(Entries showing where items appear)
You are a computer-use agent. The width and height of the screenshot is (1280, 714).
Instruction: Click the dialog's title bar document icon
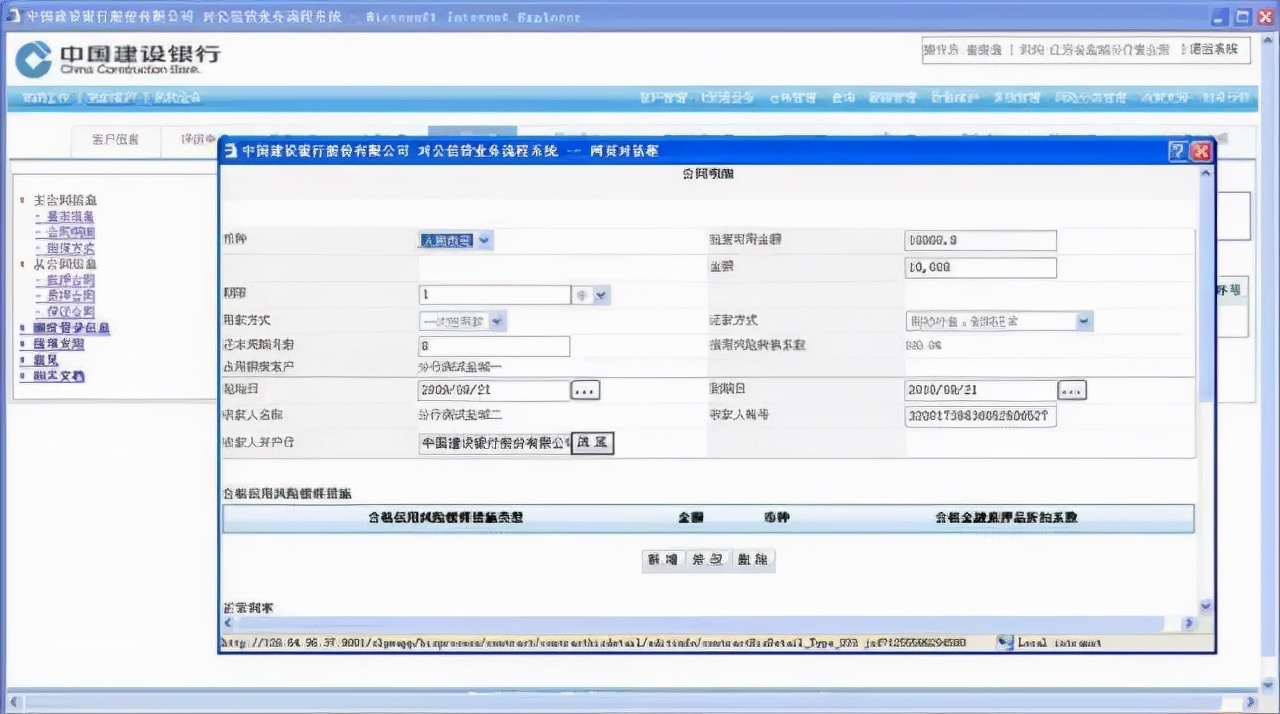coord(230,151)
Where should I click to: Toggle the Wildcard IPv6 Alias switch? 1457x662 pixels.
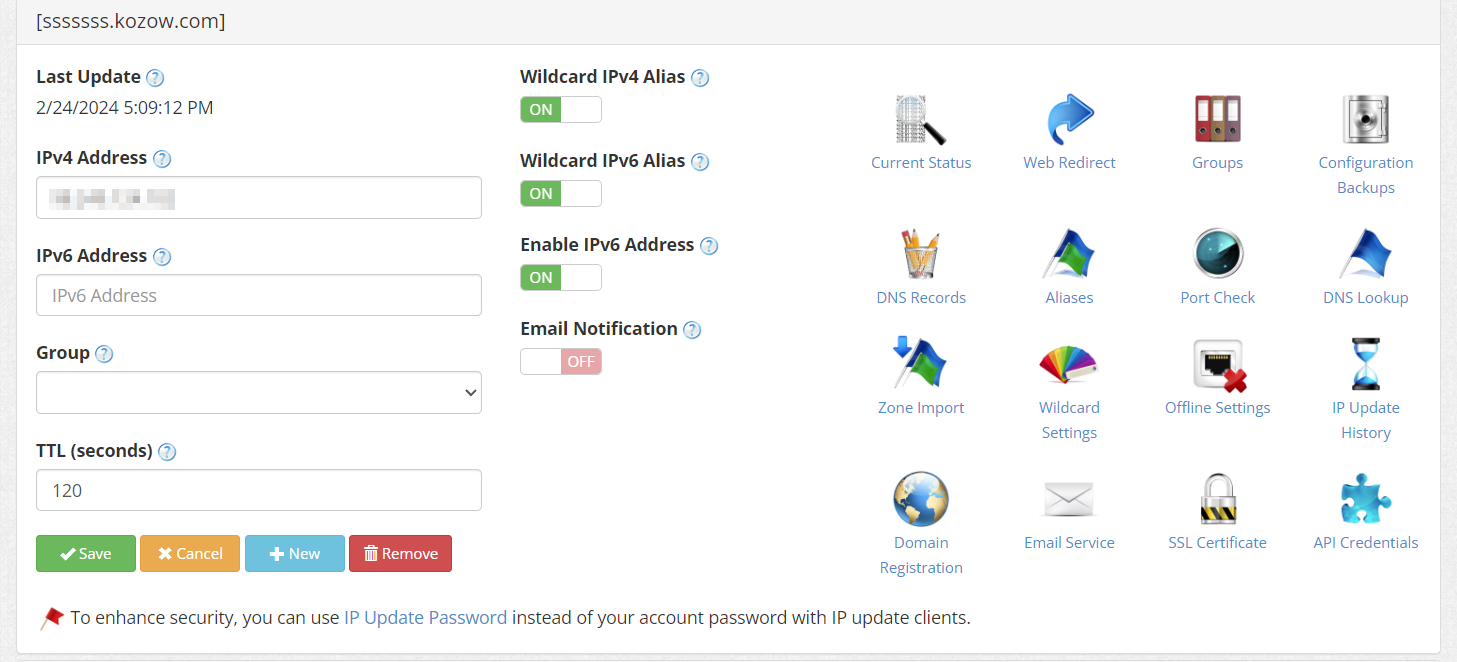(x=561, y=193)
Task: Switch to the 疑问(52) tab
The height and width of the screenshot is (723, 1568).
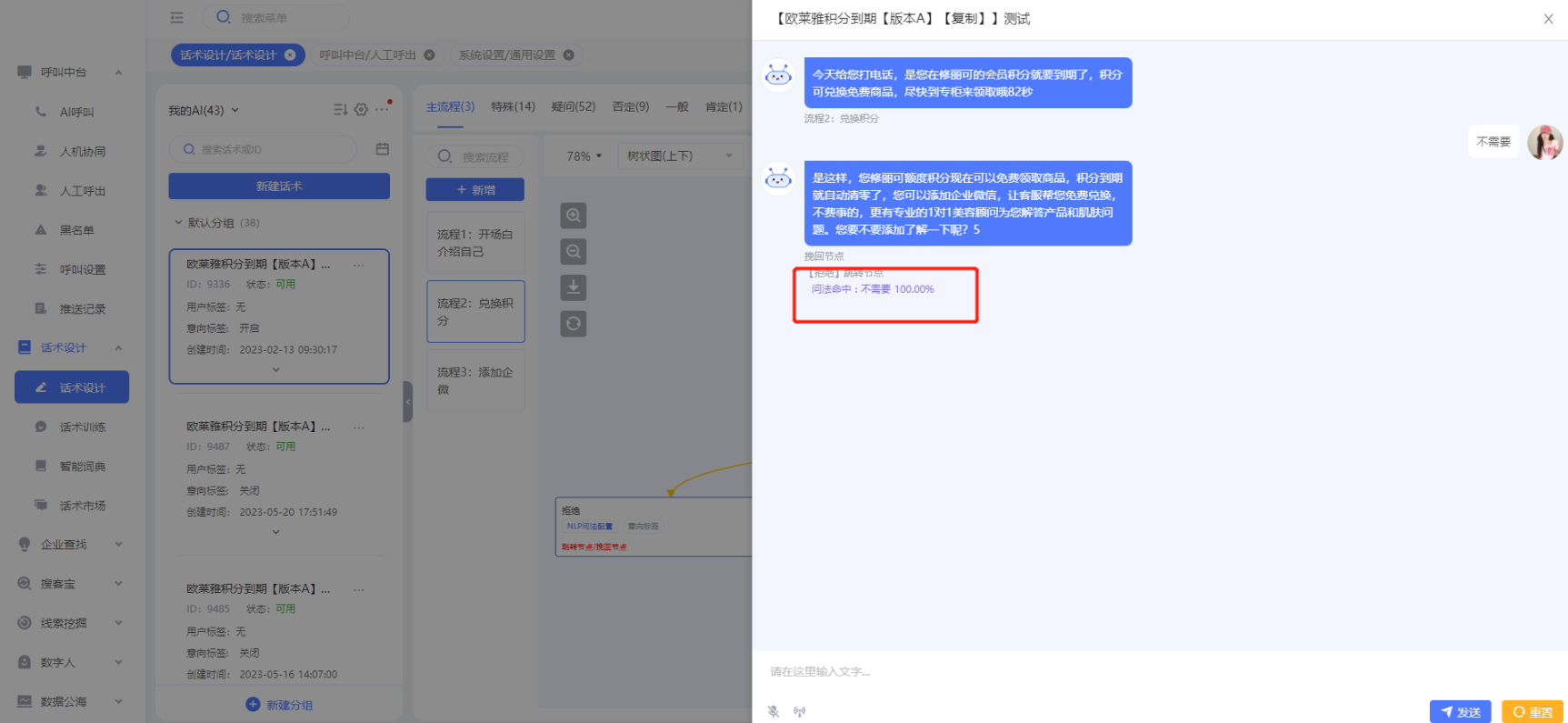Action: (x=573, y=107)
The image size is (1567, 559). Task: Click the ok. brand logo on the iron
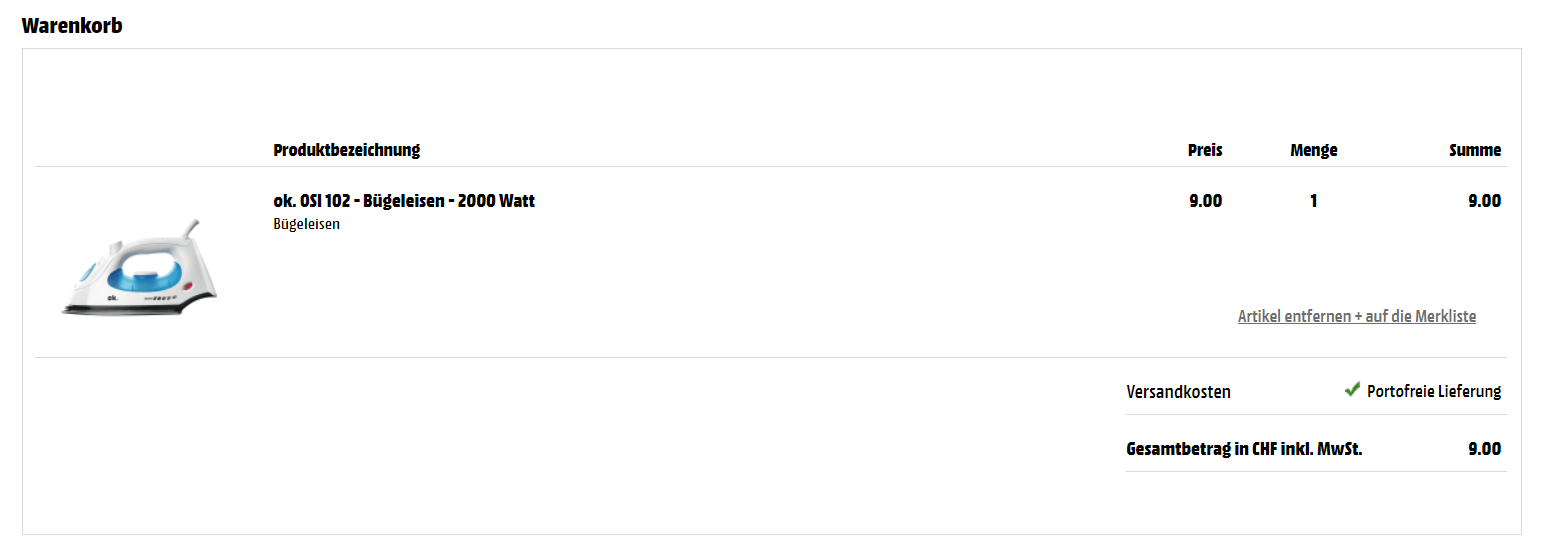coord(112,297)
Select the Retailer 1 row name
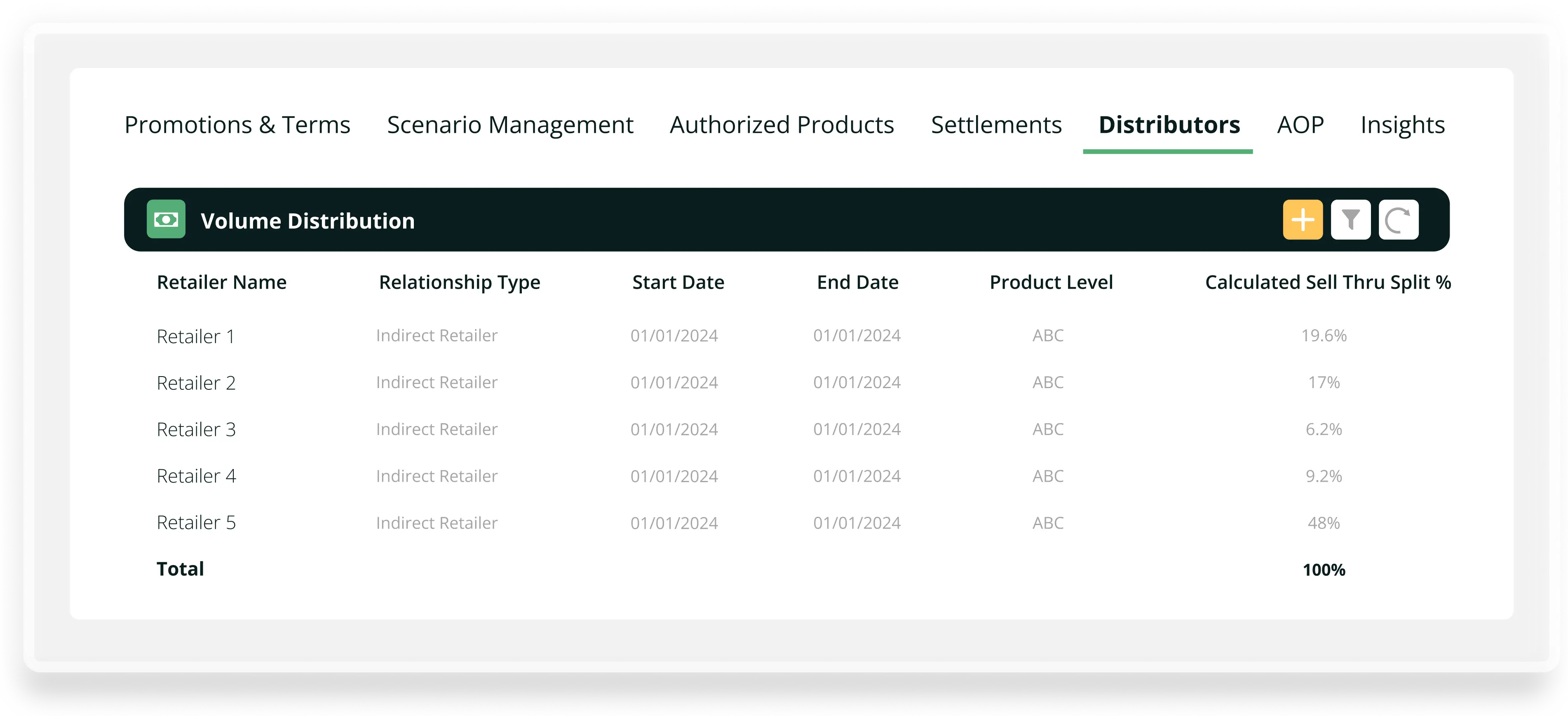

**Task prompt:**
Recast every line of the records above as a numbered list, skipping any blank lines and leaving out the pictures.

**Answer for this exercise:**
1. You are a computer-use agent. The width and height of the screenshot is (1280, 714).
2. Instruction: Click the dialog's title bar document icon
3. coord(230,151)
4. Where should I click to: Toggle the Wildcard IPv6 Alias switch? 1457x662 pixels.
5. (x=561, y=193)
6. Task: Switch to the 疑问(52) tab
7. The height and width of the screenshot is (723, 1568).
8. Action: (x=573, y=107)
9. The image size is (1567, 559). Task: Click the ok. brand logo on the iron
10. coord(112,297)
11. Select the Retailer 1 row name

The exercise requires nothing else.